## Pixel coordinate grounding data
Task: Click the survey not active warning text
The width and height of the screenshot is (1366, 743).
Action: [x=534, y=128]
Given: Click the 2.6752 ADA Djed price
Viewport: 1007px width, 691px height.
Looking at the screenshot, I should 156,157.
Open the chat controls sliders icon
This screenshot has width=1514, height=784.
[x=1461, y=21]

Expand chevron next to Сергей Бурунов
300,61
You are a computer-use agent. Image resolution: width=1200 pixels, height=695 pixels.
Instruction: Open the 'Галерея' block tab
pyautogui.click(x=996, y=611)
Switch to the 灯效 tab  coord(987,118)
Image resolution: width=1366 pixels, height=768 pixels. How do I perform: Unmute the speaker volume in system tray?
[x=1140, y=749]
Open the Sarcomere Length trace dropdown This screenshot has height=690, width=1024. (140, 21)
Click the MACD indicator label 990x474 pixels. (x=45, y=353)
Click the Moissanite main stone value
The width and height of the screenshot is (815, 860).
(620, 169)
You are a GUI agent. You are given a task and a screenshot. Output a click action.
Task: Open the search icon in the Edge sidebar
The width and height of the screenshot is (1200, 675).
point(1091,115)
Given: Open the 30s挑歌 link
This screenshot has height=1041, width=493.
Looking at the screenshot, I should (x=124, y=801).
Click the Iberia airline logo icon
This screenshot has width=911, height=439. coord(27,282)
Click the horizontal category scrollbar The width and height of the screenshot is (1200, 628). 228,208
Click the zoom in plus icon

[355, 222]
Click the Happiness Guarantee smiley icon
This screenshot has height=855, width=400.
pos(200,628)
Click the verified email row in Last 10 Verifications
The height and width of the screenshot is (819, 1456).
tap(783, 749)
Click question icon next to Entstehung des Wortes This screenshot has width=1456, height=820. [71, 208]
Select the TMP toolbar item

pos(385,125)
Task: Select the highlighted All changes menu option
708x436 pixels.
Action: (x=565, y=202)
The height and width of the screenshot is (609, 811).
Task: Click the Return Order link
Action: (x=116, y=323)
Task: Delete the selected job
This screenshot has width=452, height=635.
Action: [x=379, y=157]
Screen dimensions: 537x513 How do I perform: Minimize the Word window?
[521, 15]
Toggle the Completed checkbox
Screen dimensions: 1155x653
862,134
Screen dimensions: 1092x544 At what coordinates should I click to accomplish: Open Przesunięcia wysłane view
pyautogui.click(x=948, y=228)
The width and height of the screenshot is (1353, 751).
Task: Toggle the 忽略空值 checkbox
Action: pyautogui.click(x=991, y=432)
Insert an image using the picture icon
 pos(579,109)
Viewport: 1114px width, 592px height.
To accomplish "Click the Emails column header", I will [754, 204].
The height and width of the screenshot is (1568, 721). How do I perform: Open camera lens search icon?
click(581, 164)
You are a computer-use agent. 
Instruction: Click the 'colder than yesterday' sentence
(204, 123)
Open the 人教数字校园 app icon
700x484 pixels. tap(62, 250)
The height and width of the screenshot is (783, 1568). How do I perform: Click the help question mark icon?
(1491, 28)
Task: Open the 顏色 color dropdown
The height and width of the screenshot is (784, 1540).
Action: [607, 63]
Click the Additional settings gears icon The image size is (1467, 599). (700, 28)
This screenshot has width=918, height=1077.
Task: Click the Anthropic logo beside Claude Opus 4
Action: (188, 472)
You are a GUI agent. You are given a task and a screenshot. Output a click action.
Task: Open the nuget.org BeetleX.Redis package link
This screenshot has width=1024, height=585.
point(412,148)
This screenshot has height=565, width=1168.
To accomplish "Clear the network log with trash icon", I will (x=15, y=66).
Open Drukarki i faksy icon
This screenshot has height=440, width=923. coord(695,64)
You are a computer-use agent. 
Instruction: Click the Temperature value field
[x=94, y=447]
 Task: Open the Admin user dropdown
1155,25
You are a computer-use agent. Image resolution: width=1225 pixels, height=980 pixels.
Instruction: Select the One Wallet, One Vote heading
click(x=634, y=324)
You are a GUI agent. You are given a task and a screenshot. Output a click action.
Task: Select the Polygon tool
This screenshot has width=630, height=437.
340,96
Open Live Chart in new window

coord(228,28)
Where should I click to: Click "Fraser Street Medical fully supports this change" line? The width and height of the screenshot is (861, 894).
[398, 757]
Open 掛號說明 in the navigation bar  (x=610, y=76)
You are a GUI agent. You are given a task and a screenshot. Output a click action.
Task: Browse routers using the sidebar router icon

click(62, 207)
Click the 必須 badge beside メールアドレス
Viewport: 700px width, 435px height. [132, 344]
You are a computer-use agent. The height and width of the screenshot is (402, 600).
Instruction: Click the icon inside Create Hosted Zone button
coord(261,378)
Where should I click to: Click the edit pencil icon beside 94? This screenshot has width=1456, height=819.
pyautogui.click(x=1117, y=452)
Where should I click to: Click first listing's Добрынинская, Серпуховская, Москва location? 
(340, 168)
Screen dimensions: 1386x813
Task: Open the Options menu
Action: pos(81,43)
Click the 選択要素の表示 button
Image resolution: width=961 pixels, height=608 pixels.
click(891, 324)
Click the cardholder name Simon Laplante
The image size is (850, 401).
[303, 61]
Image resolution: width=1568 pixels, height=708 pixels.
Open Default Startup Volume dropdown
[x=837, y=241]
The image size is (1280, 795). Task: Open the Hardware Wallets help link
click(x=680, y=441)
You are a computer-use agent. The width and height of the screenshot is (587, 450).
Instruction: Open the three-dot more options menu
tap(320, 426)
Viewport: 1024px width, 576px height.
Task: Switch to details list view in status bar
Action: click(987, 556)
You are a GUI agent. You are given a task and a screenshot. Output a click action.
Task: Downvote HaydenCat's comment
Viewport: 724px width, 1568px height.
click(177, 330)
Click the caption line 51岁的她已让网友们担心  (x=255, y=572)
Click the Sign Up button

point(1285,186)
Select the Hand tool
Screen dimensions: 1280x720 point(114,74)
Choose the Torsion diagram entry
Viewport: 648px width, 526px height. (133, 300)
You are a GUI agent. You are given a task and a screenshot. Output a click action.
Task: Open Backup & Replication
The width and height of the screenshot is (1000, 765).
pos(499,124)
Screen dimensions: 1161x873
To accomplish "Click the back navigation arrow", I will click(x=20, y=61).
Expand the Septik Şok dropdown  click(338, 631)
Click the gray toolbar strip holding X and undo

## PROBLEM DESCRIPTION
Could every entry above be printed again, word for word?

## COMPLETED TASK
Task: Click the survey not active warning text
The width and height of the screenshot is (1366, 743).
Action: [x=534, y=128]
Given: Click the 2.6752 ADA Djed price
Viewport: 1007px width, 691px height.
Looking at the screenshot, I should 156,157.
Open the chat controls sliders icon
This screenshot has width=1514, height=784.
[x=1461, y=21]

Expand chevron next to Сергей Бурунов
300,61
You are a computer-use agent. Image resolution: width=1200 pixels, height=695 pixels.
Instruction: Open the 'Галерея' block tab
pyautogui.click(x=996, y=611)
Switch to the 灯效 tab  coord(987,118)
Image resolution: width=1366 pixels, height=768 pixels. How do I perform: Unmute the speaker volume in system tray?
[x=1140, y=749]
Open the Sarcomere Length trace dropdown This screenshot has height=690, width=1024. (140, 21)
Click the MACD indicator label 990x474 pixels. (x=45, y=353)
Click the Moissanite main stone value
The width and height of the screenshot is (815, 860).
(620, 169)
You are a GUI agent. You are given a task and a screenshot. Output a click action.
Task: Open the search icon in the Edge sidebar
The width and height of the screenshot is (1200, 675).
point(1091,115)
Given: Open the 30s挑歌 link
This screenshot has height=1041, width=493.
Looking at the screenshot, I should (x=124, y=801).
Click the Iberia airline logo icon
This screenshot has width=911, height=439. coord(27,282)
Click the horizontal category scrollbar The width and height of the screenshot is (1200, 628). 228,208
Click the zoom in plus icon

[355, 222]
Click the Happiness Guarantee smiley icon
This screenshot has height=855, width=400.
pos(200,628)
Click the verified email row in Last 10 Verifications
The height and width of the screenshot is (819, 1456).
tap(783, 749)
Click question icon next to Entstehung des Wortes This screenshot has width=1456, height=820. [71, 208]
Select the TMP toolbar item

pos(385,125)
Task: Select the highlighted All changes menu option
708x436 pixels.
Action: (x=565, y=202)
The height and width of the screenshot is (609, 811).
Task: Click the Return Order link
Action: (x=116, y=323)
Task: Delete the selected job
This screenshot has width=452, height=635.
Action: [x=379, y=157]
Screen dimensions: 537x513 How do I perform: Minimize the Word window?
[521, 15]
Toggle the Completed checkbox
Screen dimensions: 1155x653
862,134
Screen dimensions: 1092x544 At what coordinates should I click to accomplish: Open Przesunięcia wysłane view
pyautogui.click(x=948, y=228)
The width and height of the screenshot is (1353, 751).
Task: Toggle the 忽略空值 checkbox
Action: pyautogui.click(x=991, y=432)
Insert an image using the picture icon
 pos(579,109)
Viewport: 1114px width, 592px height.
To accomplish "Click the Emails column header", I will [754, 204].
The height and width of the screenshot is (1568, 721). How do I perform: Open camera lens search icon?
click(581, 164)
You are a computer-use agent. 
Instruction: Click the 'colder than yesterday' sentence
(204, 123)
Open the 人教数字校园 app icon
700x484 pixels. tap(62, 250)
The height and width of the screenshot is (783, 1568). How do I perform: Click the help question mark icon?
(1491, 28)
Task: Open the 顏色 color dropdown
The height and width of the screenshot is (784, 1540).
Action: [607, 63]
Click the Additional settings gears icon The image size is (1467, 599). (700, 28)
This screenshot has width=918, height=1077.
Task: Click the Anthropic logo beside Claude Opus 4
Action: (188, 472)
You are a GUI agent. You are given a task and a screenshot. Output a click action.
Task: Open the nuget.org BeetleX.Redis package link
This screenshot has width=1024, height=585.
point(412,148)
This screenshot has height=565, width=1168.
To accomplish "Clear the network log with trash icon", I will (x=15, y=66).
Open Drukarki i faksy icon
This screenshot has height=440, width=923. coord(695,64)
You are a computer-use agent. 
Instruction: Click the Temperature value field
[x=94, y=447]
 Task: Open the Admin user dropdown
1155,25
You are a computer-use agent. Image resolution: width=1225 pixels, height=980 pixels.
Instruction: Select the One Wallet, One Vote heading
click(x=634, y=324)
You are a GUI agent. You are given a task and a screenshot. Output a click action.
Task: Select the Polygon tool
This screenshot has width=630, height=437.
340,96
Open Live Chart in new window

coord(228,28)
Where should I click to: Click "Fraser Street Medical fully supports this change" line? The width and height of the screenshot is (861, 894).
[398, 757]
Open 掛號說明 in the navigation bar  (x=610, y=76)
You are a GUI agent. You are given a task and a screenshot. Output a click action.
Task: Browse routers using the sidebar router icon

click(62, 207)
Click the 必須 badge beside メールアドレス
Viewport: 700px width, 435px height. [132, 344]
You are a computer-use agent. The height and width of the screenshot is (402, 600).
Instruction: Click the icon inside Create Hosted Zone button
coord(261,378)
Where should I click to: Click the edit pencil icon beside 94? This screenshot has width=1456, height=819.
pyautogui.click(x=1117, y=452)
Where should I click to: Click first listing's Добрынинская, Серпуховская, Москва location? 
(340, 168)
Screen dimensions: 1386x813
Task: Open the Options menu
Action: pos(81,43)
Click the 選択要素の表示 button
Image resolution: width=961 pixels, height=608 pixels.
click(891, 324)
Click the cardholder name Simon Laplante
The image size is (850, 401).
[303, 61]
Image resolution: width=1568 pixels, height=708 pixels.
Open Default Startup Volume dropdown
[x=837, y=241]
The image size is (1280, 795). Task: Open the Hardware Wallets help link
click(x=680, y=441)
You are a computer-use agent. The width and height of the screenshot is (587, 450).
Instruction: Open the three-dot more options menu
tap(320, 426)
Viewport: 1024px width, 576px height.
Task: Switch to details list view in status bar
Action: click(987, 556)
You are a GUI agent. You are given a task and a screenshot. Output a click action.
Task: Downvote HaydenCat's comment
Viewport: 724px width, 1568px height.
click(177, 330)
Click the caption line 51岁的她已让网友们担心  (x=255, y=572)
Click the Sign Up button

point(1285,186)
Select the Hand tool
Screen dimensions: 1280x720 point(114,74)
Choose the Torsion diagram entry
Viewport: 648px width, 526px height. (133, 300)
You are a GUI agent. You are given a task and a screenshot. Output a click action.
Task: Open Backup & Replication
The width and height of the screenshot is (1000, 765).
pos(499,124)
Screen dimensions: 1161x873
To accomplish "Click the back navigation arrow", I will click(x=20, y=61).
Expand the Septik Şok dropdown  click(338, 631)
Click the gray toolbar strip holding X and undo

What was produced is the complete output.